How To Use This Site
You may be looking at this course site on the web. Or you may be looking at it inside mycourses.geneseo.edu. I've made it available both ways in order to keep as much of it as possible open to public view. Whether you're inside or outside mycourses, you'll use the navigation links on the right to get to most of the site's content. When inside mycourses, you'll have access to additional content using the tabs at the top of the mycourses window (Tools, Calendar, Communicate, etc.).
What the Course Is
This course examines selected works of Victorian England's inimitable novelist and social activist in the context of his turbulent and spectacular times.
How the Course Works
Class discussions, papers, oral presentations, and other assignments in this course are all based on two simple principles.

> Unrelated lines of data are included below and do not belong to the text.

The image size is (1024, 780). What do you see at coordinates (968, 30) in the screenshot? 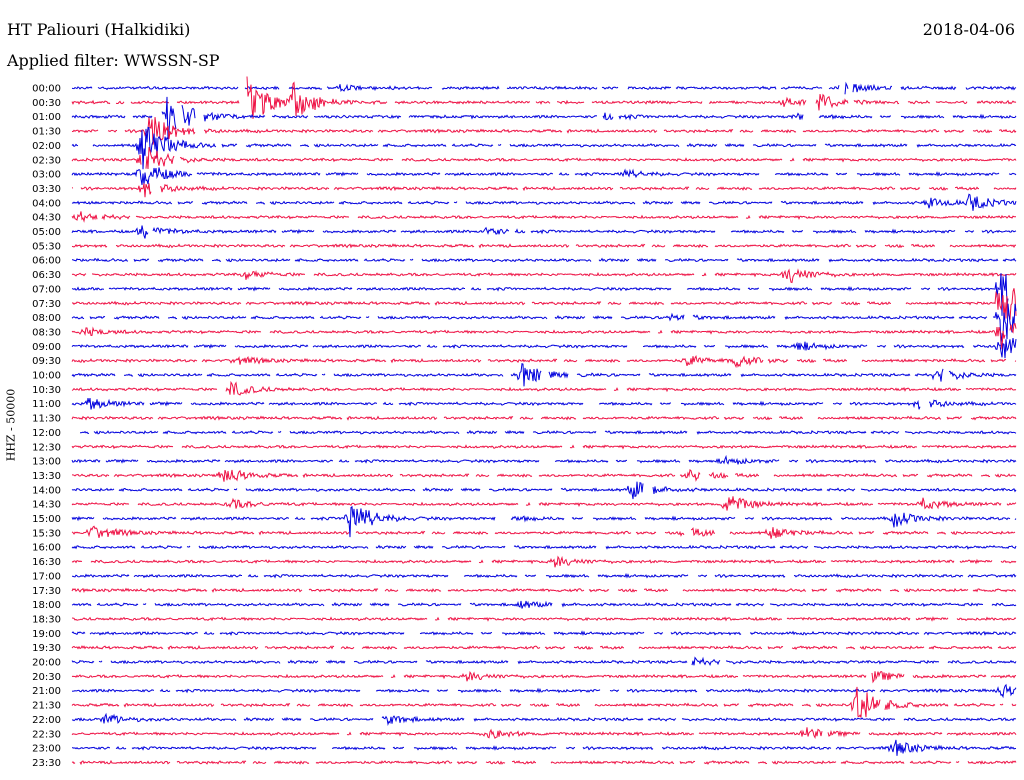
I see `date-label: 2018-04-06` at bounding box center [968, 30]. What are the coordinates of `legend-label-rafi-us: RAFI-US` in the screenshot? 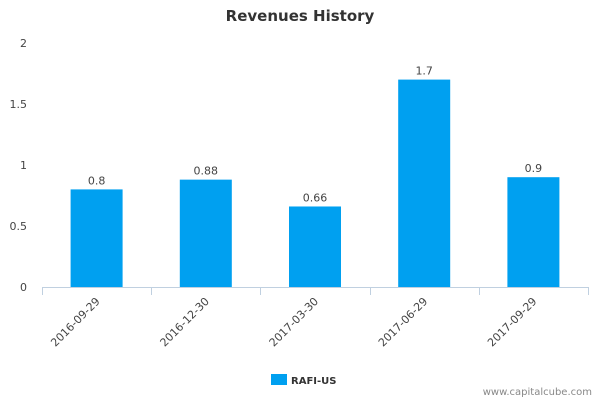 It's located at (314, 382).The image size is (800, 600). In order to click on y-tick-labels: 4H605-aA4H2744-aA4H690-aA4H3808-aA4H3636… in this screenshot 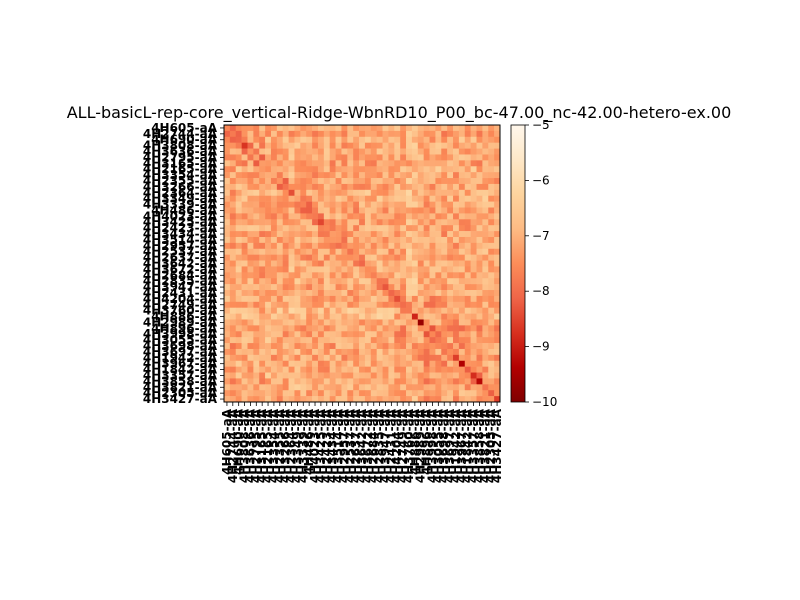, I will do `click(184, 264)`.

First, reading is action. We don't passively receive the meaning of a text; we make meaning through the act of interpretation. This act of interpretation is not something we do in addition to reading; it is reading. There is no reading that is not interpretive.
Second, reading is a collaborative, not a private act. We interpret texts by following routines that we have learned from other readers, such as ascribing motivation to characters, treating images and actions as symbols, grouping related ideas as themes, and connecting texts to contexts. Moreover, we usually formulate interpretations through conversation (oral or written) with others.

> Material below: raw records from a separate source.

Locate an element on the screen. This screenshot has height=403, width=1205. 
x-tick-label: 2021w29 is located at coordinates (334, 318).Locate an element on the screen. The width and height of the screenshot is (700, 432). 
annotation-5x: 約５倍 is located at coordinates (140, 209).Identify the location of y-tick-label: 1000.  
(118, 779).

The purpose of our class discussions will be to take collaborative action on the assigned texts: that is, to engage in a shared effort to make meaning. The purpose of the papers you'll write will be to sharpen your skill at participating in a highly ritualized form of conversation known as the literary essay. The purpose of your oral presentation will be to connect our collaborative efforts in the classroom to the more or less systematic collaborative activity known as scholarship. And the purpose of other assignments will be to take advantage of new forms of collaborative meaning-making made possible by digital technology.